» **Assigned task**
Starting from the line that holds "Open the notification bell icon", output exactly each line through the end of the listing. Do not copy pictures.

» **Dataset content**

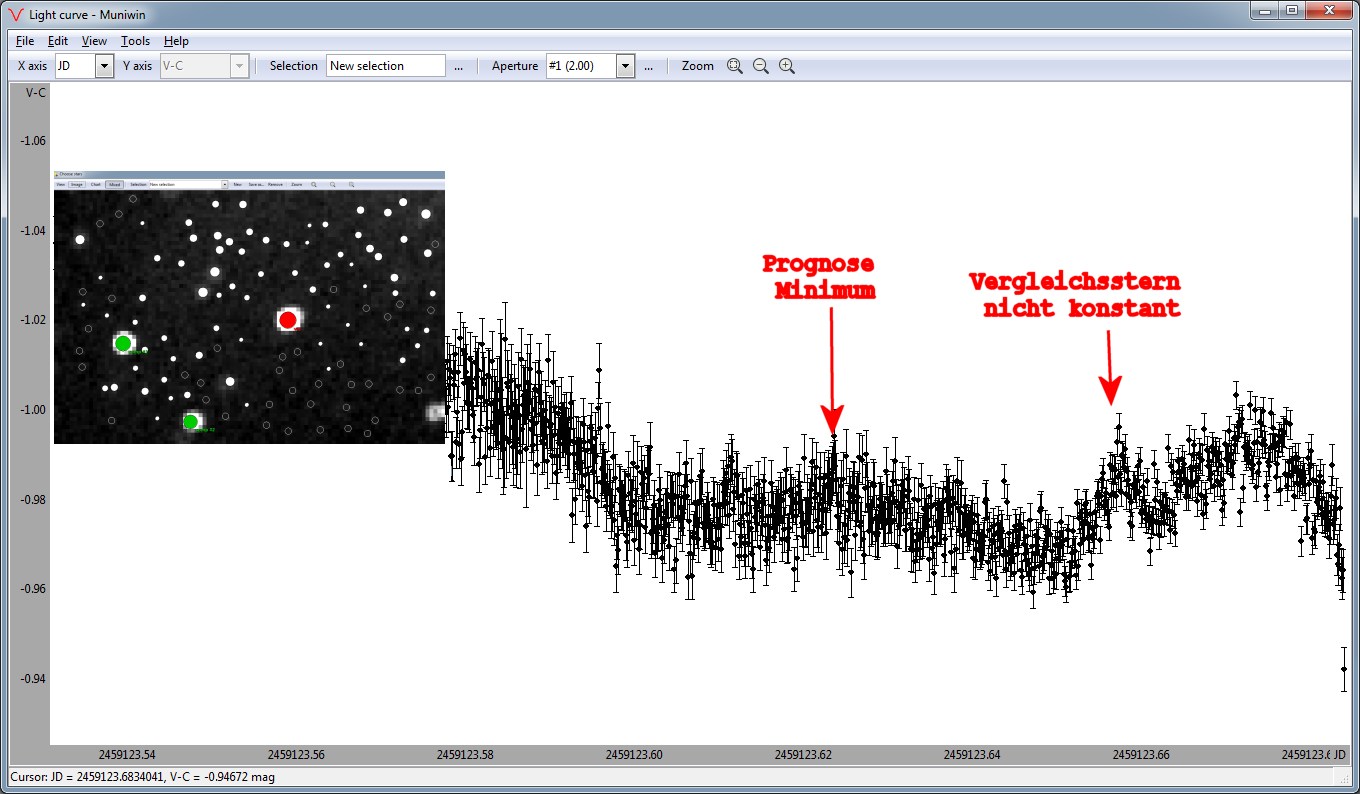Click the upper green comparison star
The width and height of the screenshot is (1360, 794).
pyautogui.click(x=123, y=343)
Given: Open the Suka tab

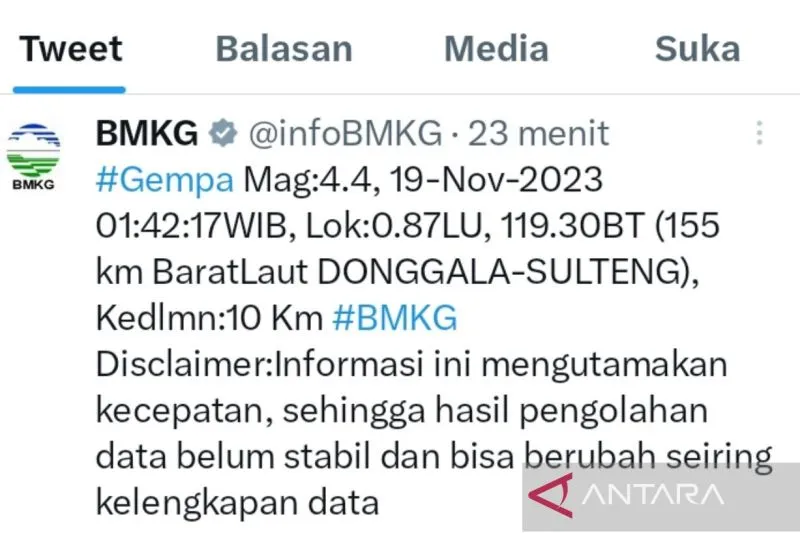Looking at the screenshot, I should click(697, 49).
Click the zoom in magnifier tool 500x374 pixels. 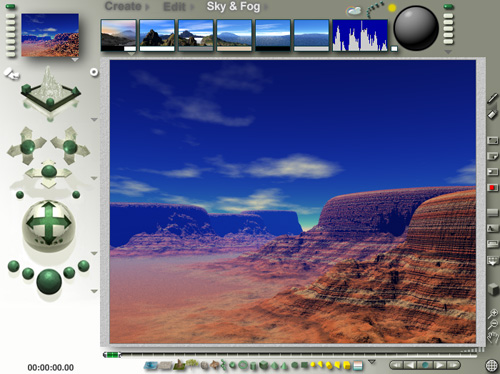point(493,313)
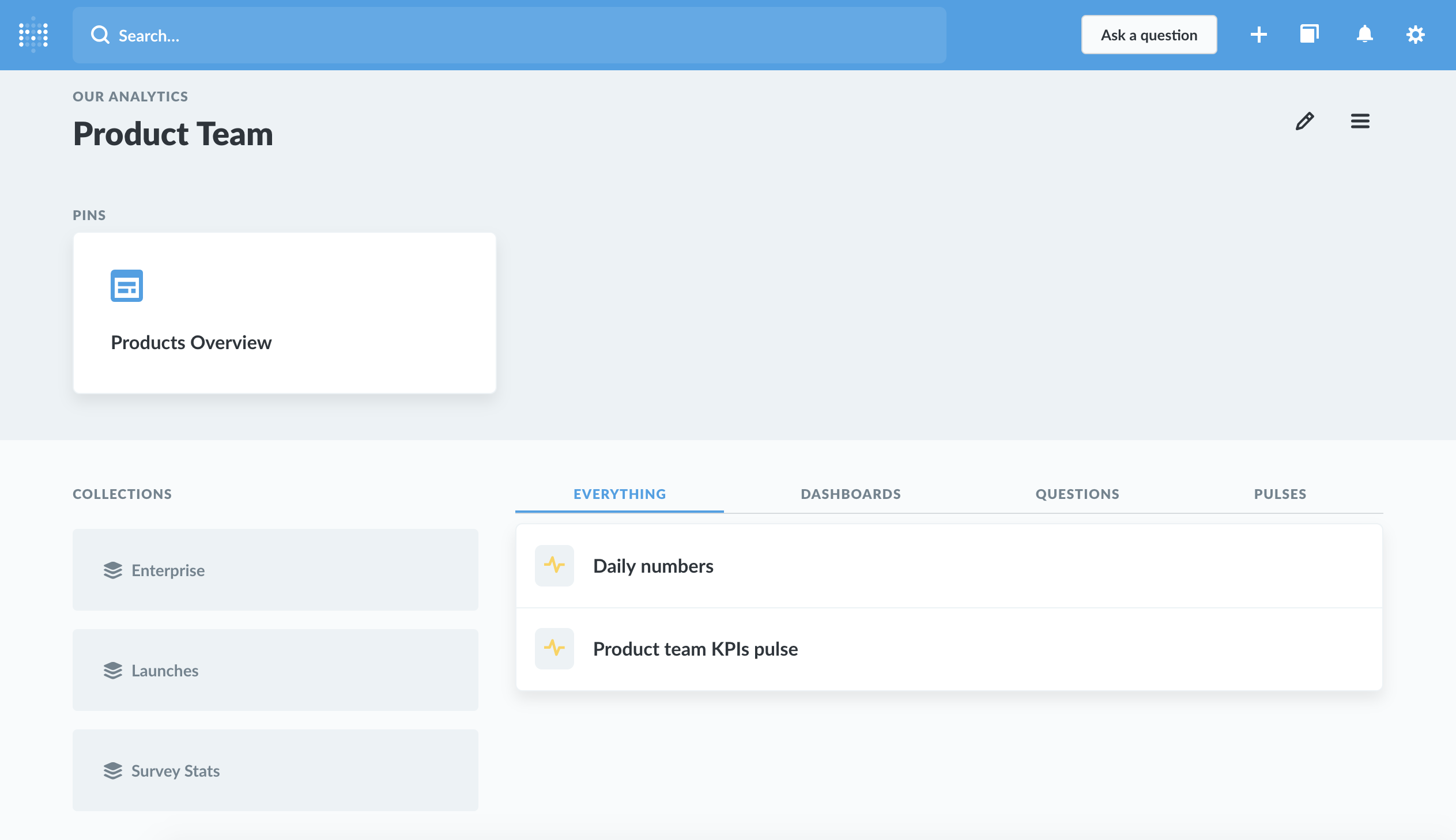Click the Ask a question button
Screen dimensions: 1456x840
point(1148,34)
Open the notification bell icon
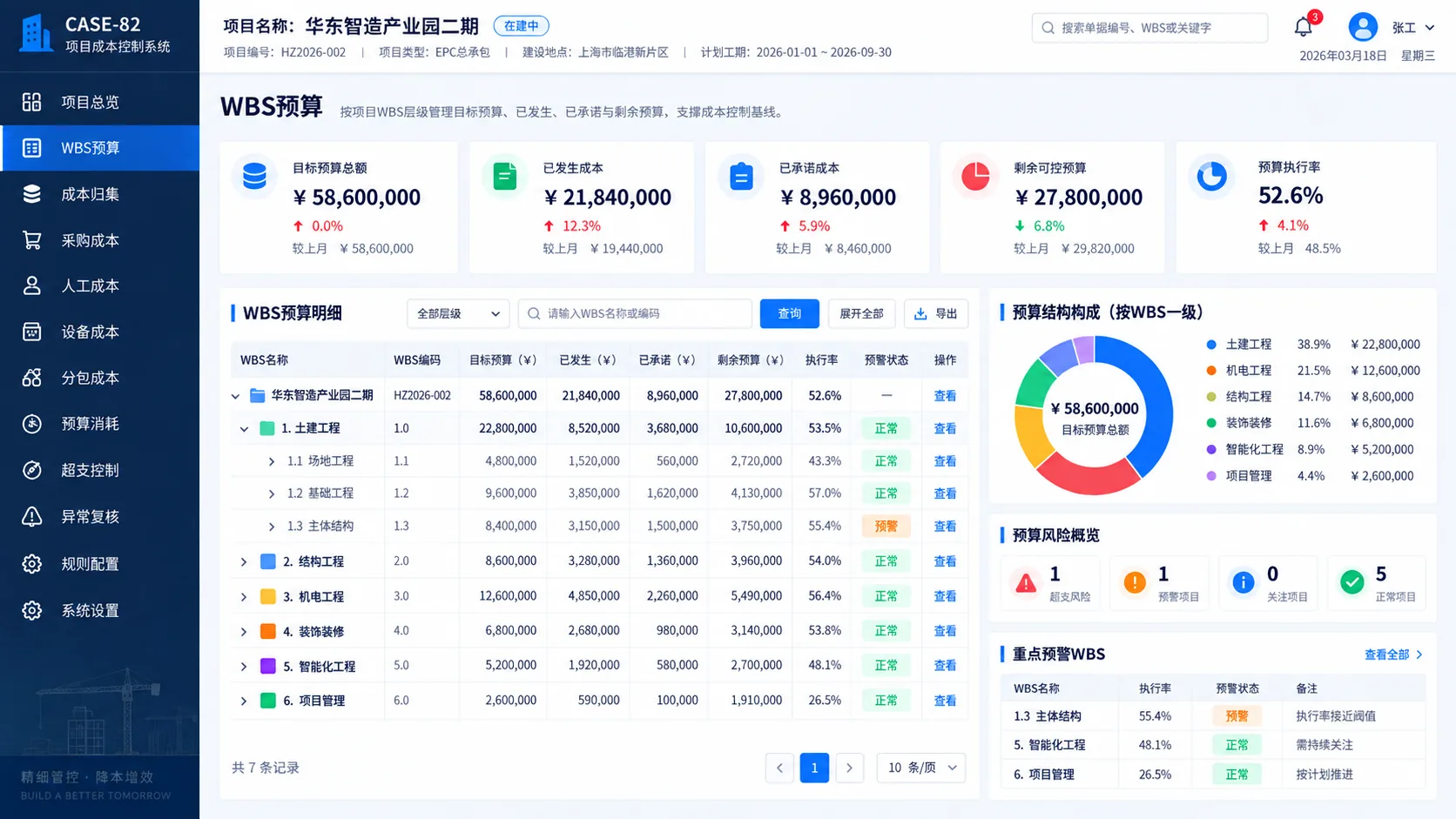 pyautogui.click(x=1303, y=27)
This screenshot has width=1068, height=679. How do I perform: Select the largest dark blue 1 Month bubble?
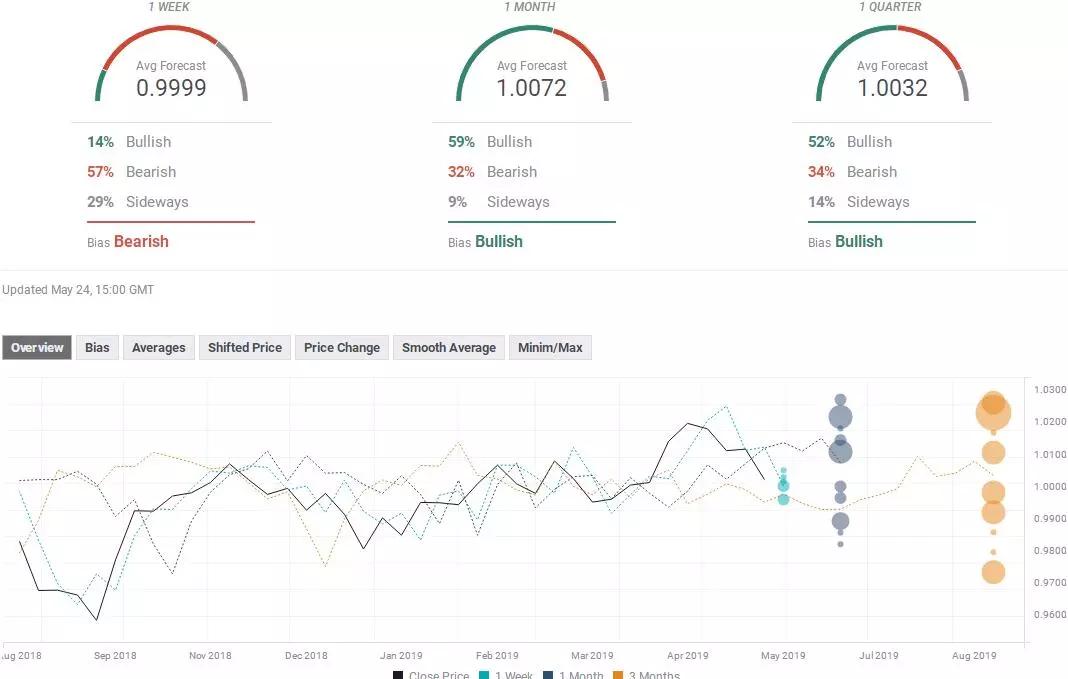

» **Answer to the exercise**
Open the notification bell icon
 pyautogui.click(x=1303, y=27)
This screenshot has width=1068, height=679. How do I perform: Select the largest dark blue 1 Month bubble?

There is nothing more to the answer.